MATERIAL FOR THIS EXERCISE>
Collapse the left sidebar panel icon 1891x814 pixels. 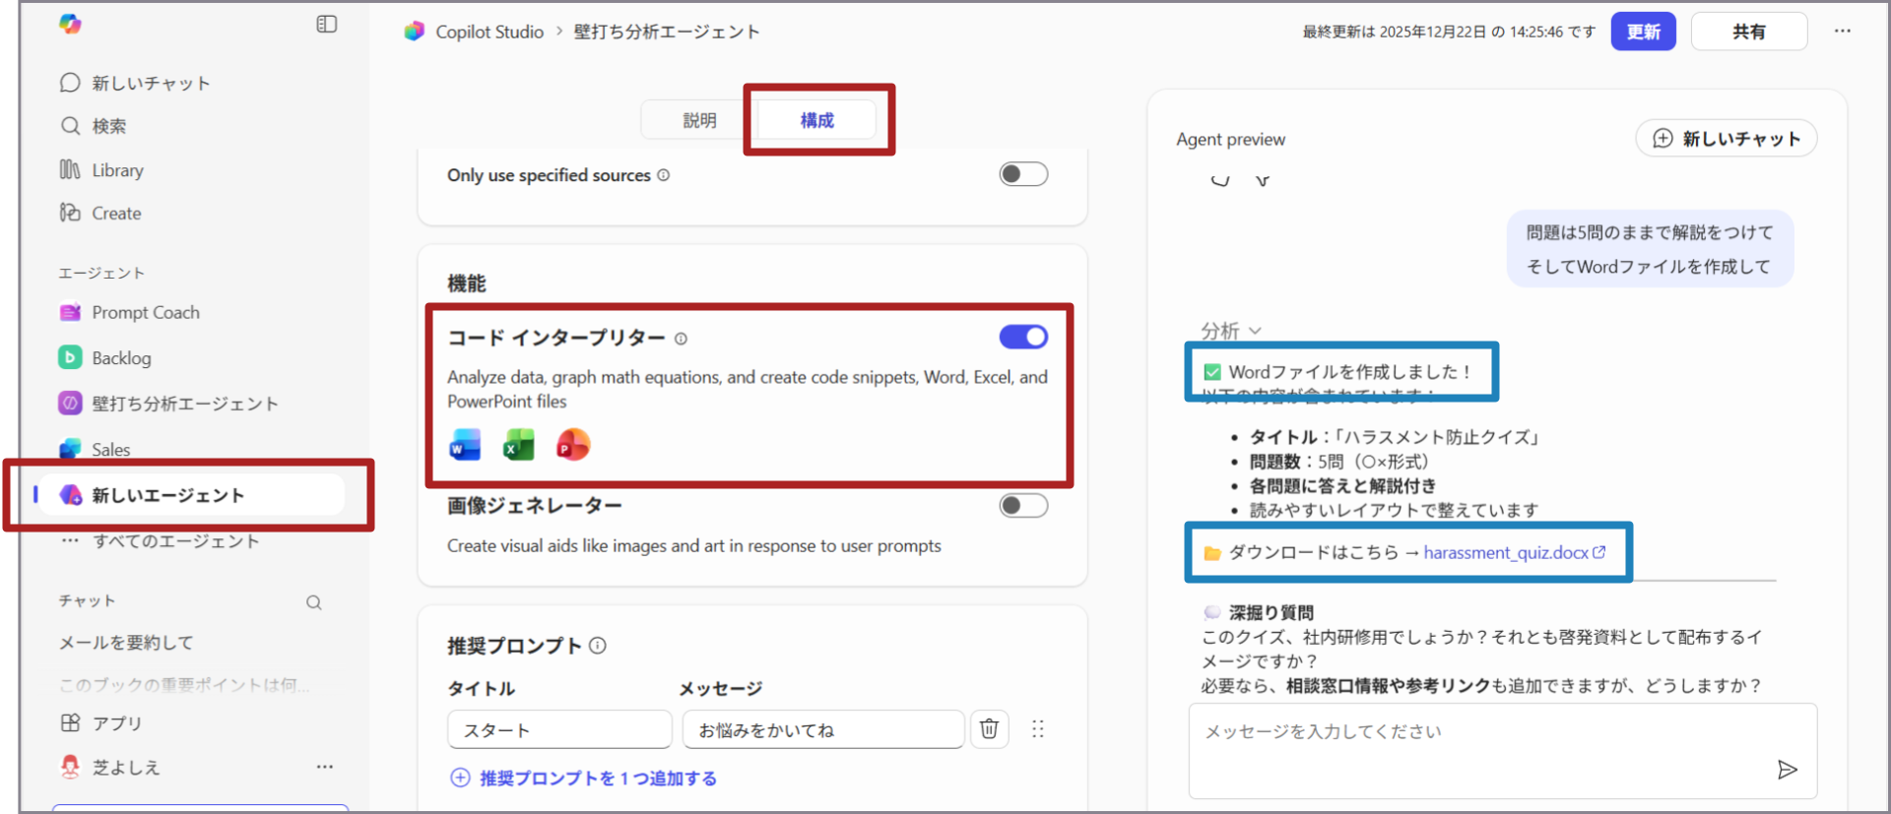[x=326, y=25]
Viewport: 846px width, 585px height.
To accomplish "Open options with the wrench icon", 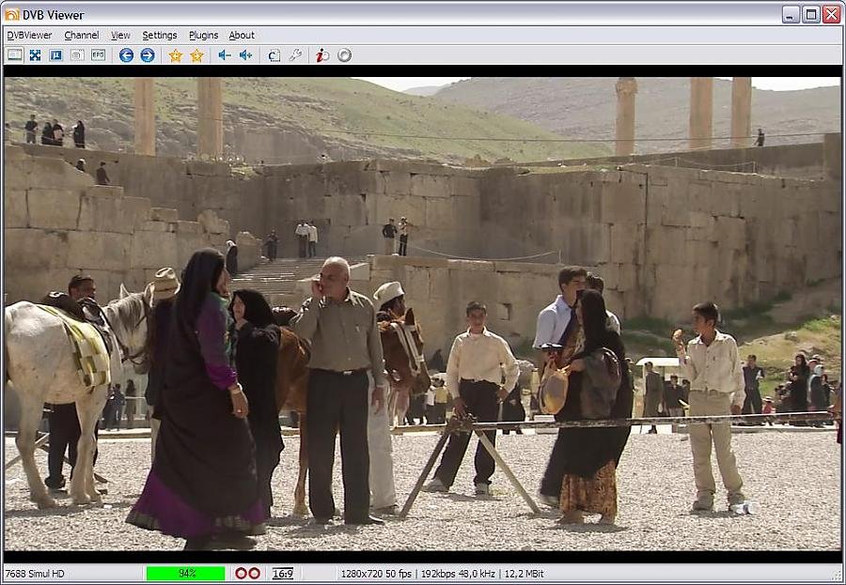I will click(x=295, y=55).
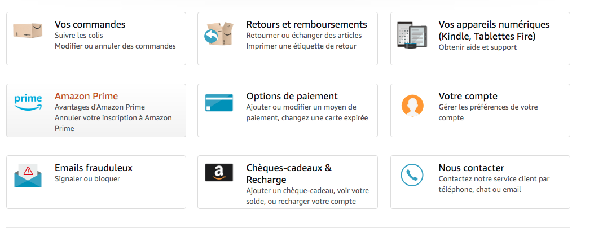Viewport: 594px width, 236px height.
Task: Open the Vos commandes heading link
Action: [x=90, y=24]
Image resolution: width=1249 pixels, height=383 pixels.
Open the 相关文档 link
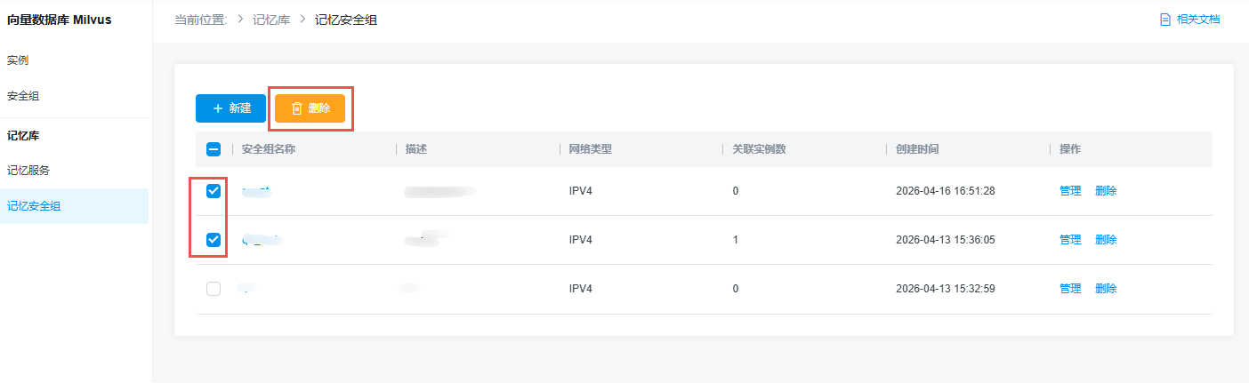[1197, 20]

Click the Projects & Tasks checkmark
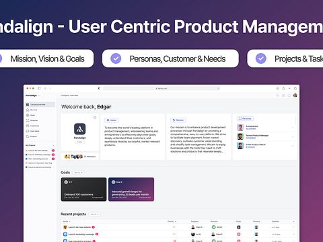261,58
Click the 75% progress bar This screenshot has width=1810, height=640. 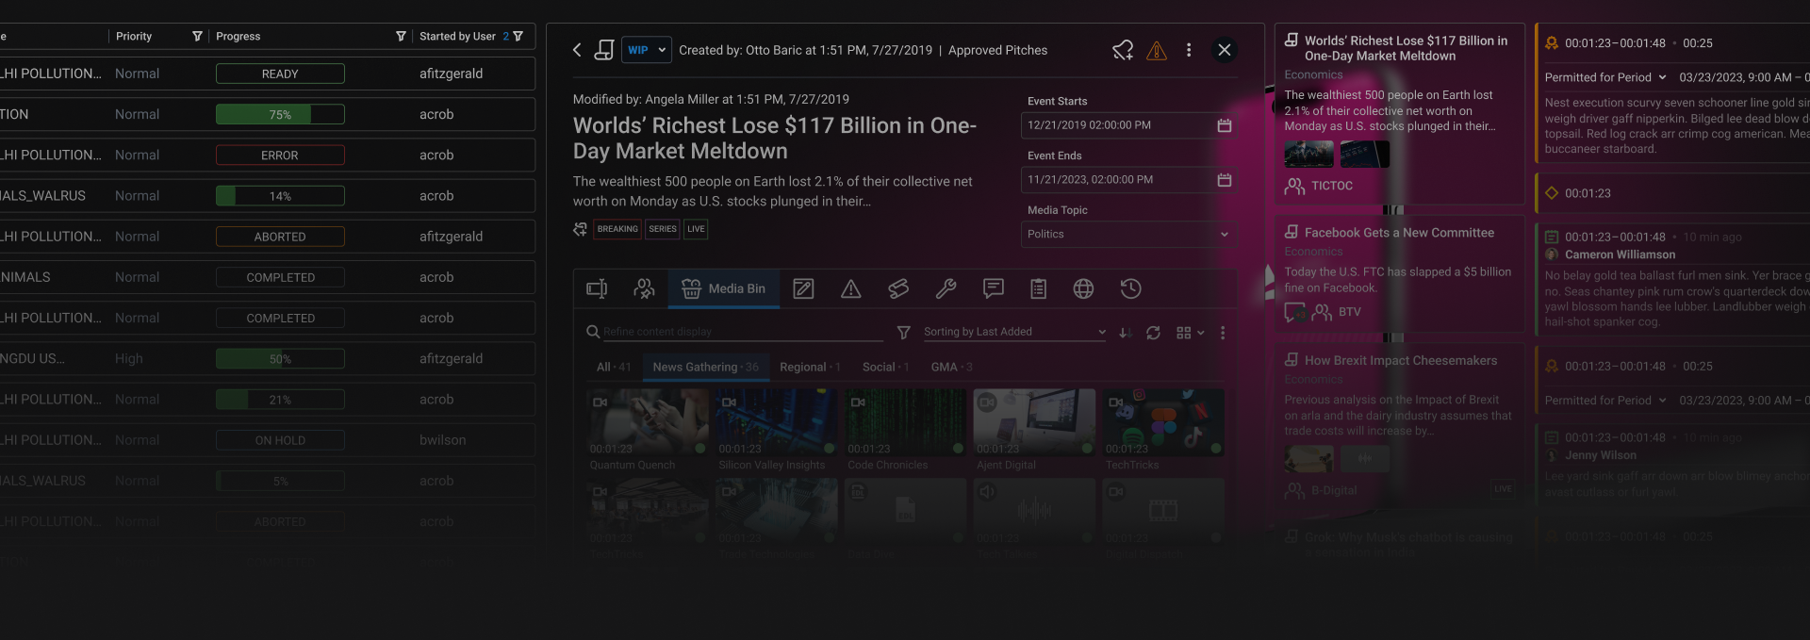point(280,115)
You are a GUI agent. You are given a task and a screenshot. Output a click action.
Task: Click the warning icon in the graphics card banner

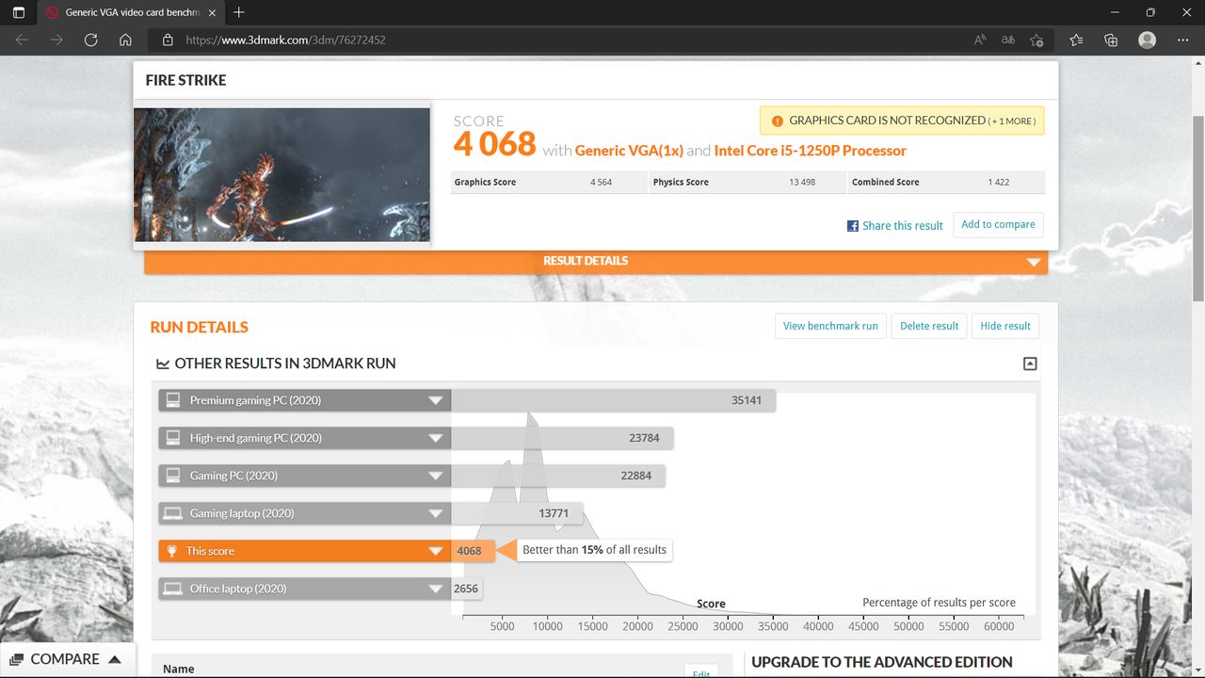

EXERCISE PROMPT> Lines from the one containing "You are a GUI" through the final line of the entries above are to be retyped exactly, with every picture left out.

RESULT>
You are a GUI agent. You are given a task and a screenshot. Output a click action.
Task: Click the warning icon in the graphics card banner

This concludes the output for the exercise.